• Passage given:
That said, interest rates continued to rise throughout the quarter, bringing the higher for longer inverted yield curve back to the forefront and leaving the mortgage origination market challenge. Despite these challenges, our hard work continues to serve to protect our book value. Book value grew by 0.3% per share to $11.89 and $11.52 on an unadjusted and adjusted basis, respectively while we maintained ample liquidity of $80 million and only 1.6 turns of economic leverage.
During the quarter, mid had $0.17 of earnings per share were generating $0.08 of EAD and paid its $0.18 dividend. As we've discussed in prior calls, our prudent and disciplined securitization strategy is beginning to evidence in our earnings power. The EAD improvement quarter-over-quarter reflects a combination of higher NIM of our investment portfolio and related hedging strategy as well as the improving fundamentals in Arc Home. Based on our early preliminary read, book values were approximately flat for the month of July.
During the second quarter, we saw strong demand from balance sheet players, namely insurance companies who are looking for residential whole loan exposure without the intent to securitize. We took advantage of this opportunity to sell both newly originated loans at a gain and to sell legacy RPL loans out of the 2020 securitization, further reducing our legacy exposure there. The pending sale of RPLs is expected to settle this month, bringing in approximately $30 million in additional liquidity available to deploy and generate in the higher ROEs that we're targeting today.
As I stated last quarter, we continue to see an environment with higher ROEs based on both some competition retreating and opportunities that we believe are in the early innings of presenting themselves given the lindering effects of the disruption amongst the regional bank balance sheets. Putting this all together, we are very pleased with MITT's performance year-to-date, and importantly, I believe we are well positioned to drive higher results for both GAAP and EAD metrics per share looking forward. We remain focused on continuing to build on this positive momentum and look forward to updating you on our progress in the coming quarters. I'll now turn it over to Nick to discuss our investment activities in Arc Home in more detail.

• Problem set:
A: List every dollar amount that appears in the earnings call remarks.
B: Write the next part of the earnings call remarks, picking up after the last sentence.

• Information provided:
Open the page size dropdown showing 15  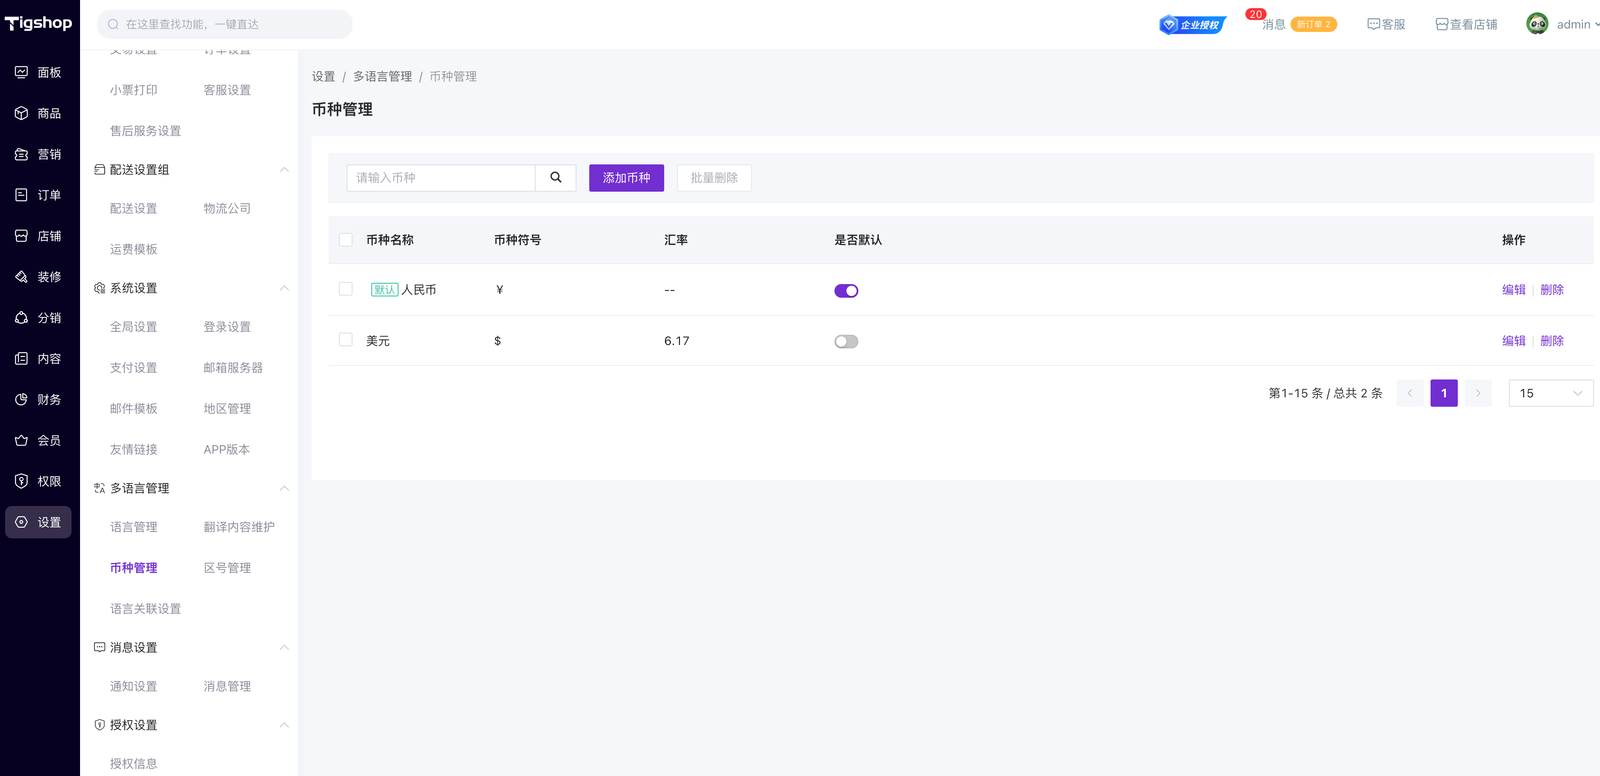pos(1550,393)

• Outputs for the tasks:
A: $11.89, $11.52, $80 million, $0.17, $0.08, $0.18, $30 million

B:
Nicholas Smith

Thanks, T.J. As volatility normalized across credit and interest rate markets we took advantage of the increased liquidity created and sold credit-sensitive loans, raising equity that can be deployed into higher ROEs in the coming quarters. We also built a strong pipeline of newly originated loans and expect to issue 2 securitizations before the end of the third quarter. While spreads on loan tightened throughout the quarter hey lagged more liquid cohorts of structured credit and mortgage markets setting the stage for potential upside on where we sell debt on the upcoming securitizations.
We continue to see attractive ROEs to early signs of regional and midsized banks pulling back. Although still in the early stages, we expect this now widely accepted narrative to lead to opportunities to deploy equity capital in our targeted asset classes. Throughout the quarter, Arc Home built on the momentum from previous quarters, even as nominal yields be traced close to the high in the past year. While there remains significant progress being made in a difficult origination market, the changes we outlined in previous quarters were beginning to show through improved volumes and benefits from operational efficiencies.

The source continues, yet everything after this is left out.